━━ EXTRACTED INFORMATION

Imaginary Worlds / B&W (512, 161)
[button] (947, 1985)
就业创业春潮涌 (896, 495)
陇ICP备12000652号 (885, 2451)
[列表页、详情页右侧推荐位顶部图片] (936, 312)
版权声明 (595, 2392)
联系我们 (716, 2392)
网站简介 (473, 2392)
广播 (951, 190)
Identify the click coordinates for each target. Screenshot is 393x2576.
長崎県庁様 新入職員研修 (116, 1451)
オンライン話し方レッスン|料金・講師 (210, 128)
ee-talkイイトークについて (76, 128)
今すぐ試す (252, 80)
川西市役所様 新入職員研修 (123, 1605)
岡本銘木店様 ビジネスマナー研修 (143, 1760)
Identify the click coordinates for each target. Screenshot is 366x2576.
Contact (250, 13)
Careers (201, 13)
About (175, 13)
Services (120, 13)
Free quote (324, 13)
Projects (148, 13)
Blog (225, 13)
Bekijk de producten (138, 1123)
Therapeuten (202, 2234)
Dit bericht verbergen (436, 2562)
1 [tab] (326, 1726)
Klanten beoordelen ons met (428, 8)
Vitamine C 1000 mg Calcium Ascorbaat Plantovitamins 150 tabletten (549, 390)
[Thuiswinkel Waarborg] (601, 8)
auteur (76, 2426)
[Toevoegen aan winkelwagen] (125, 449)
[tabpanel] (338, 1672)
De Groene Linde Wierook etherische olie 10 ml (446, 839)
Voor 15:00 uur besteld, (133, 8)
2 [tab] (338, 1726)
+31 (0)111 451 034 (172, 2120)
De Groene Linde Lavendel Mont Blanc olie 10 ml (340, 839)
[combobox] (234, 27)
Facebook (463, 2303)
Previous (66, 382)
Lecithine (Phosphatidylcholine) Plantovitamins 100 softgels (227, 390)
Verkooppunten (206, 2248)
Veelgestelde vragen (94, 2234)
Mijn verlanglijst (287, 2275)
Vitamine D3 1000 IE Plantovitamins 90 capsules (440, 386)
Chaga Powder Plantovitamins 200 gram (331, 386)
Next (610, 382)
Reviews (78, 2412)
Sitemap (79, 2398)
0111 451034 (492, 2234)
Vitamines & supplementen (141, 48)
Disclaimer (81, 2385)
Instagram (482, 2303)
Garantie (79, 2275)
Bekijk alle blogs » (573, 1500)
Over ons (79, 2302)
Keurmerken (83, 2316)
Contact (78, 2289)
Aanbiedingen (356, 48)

━━━━

**EXERCISE**
The answer should be an exact reproduction of all the entries.

**RESULT FOR THIS TASK**
Imaginary Worlds / B&W (512, 161)
[button] (947, 1985)
就业创业春潮涌 (896, 495)
陇ICP备12000652号 (885, 2451)
[列表页、详情页右侧推荐位顶部图片] (936, 312)
版权声明 (595, 2392)
联系我们 (716, 2392)
网站简介 (473, 2392)
广播 (951, 190)
Identify the click coordinates for each target. Screenshot is 393x2576.
長崎県庁様 新入職員研修 (116, 1451)
オンライン話し方レッスン|料金・講師 (210, 128)
ee-talkイイトークについて (76, 128)
今すぐ試す (252, 80)
川西市役所様 新入職員研修 (123, 1605)
岡本銘木店様 ビジネスマナー研修 (143, 1760)
Identify the click coordinates for each target. Screenshot is 366x2576.
Contact (250, 13)
Careers (201, 13)
About (175, 13)
Services (120, 13)
Free quote (324, 13)
Projects (148, 13)
Blog (225, 13)
Bekijk de producten (138, 1123)
Therapeuten (202, 2234)
Dit bericht verbergen (436, 2562)
1 [tab] (326, 1726)
Klanten beoordelen ons met (428, 8)
Vitamine C 1000 mg Calcium Ascorbaat Plantovitamins 150 tabletten (549, 390)
[Thuiswinkel Waarborg] (601, 8)
auteur (76, 2426)
[Toevoegen aan winkelwagen] (125, 449)
[tabpanel] (338, 1672)
De Groene Linde Wierook etherische olie 10 ml (446, 839)
Voor 15:00 uur besteld, (133, 8)
2 [tab] (338, 1726)
+31 (0)111 451 034 (172, 2120)
De Groene Linde Lavendel Mont Blanc olie 10 ml (340, 839)
[combobox] (234, 27)
Facebook (463, 2303)
Previous (66, 382)
Lecithine (Phosphatidylcholine) Plantovitamins 100 softgels (227, 390)
Verkooppunten (206, 2248)
Veelgestelde vragen (94, 2234)
Mijn verlanglijst (287, 2275)
Vitamine D3 1000 IE Plantovitamins 90 capsules (440, 386)
Chaga Powder Plantovitamins 200 gram (331, 386)
Next (610, 382)
Reviews (78, 2412)
Sitemap (79, 2398)
0111 451034 (492, 2234)
Vitamines & supplementen (141, 48)
Disclaimer (81, 2385)
Instagram (482, 2303)
Garantie (79, 2275)
Bekijk alle blogs » (573, 1500)
Over ons (79, 2302)
Keurmerken (83, 2316)
Contact (78, 2289)
Aanbiedingen (356, 48)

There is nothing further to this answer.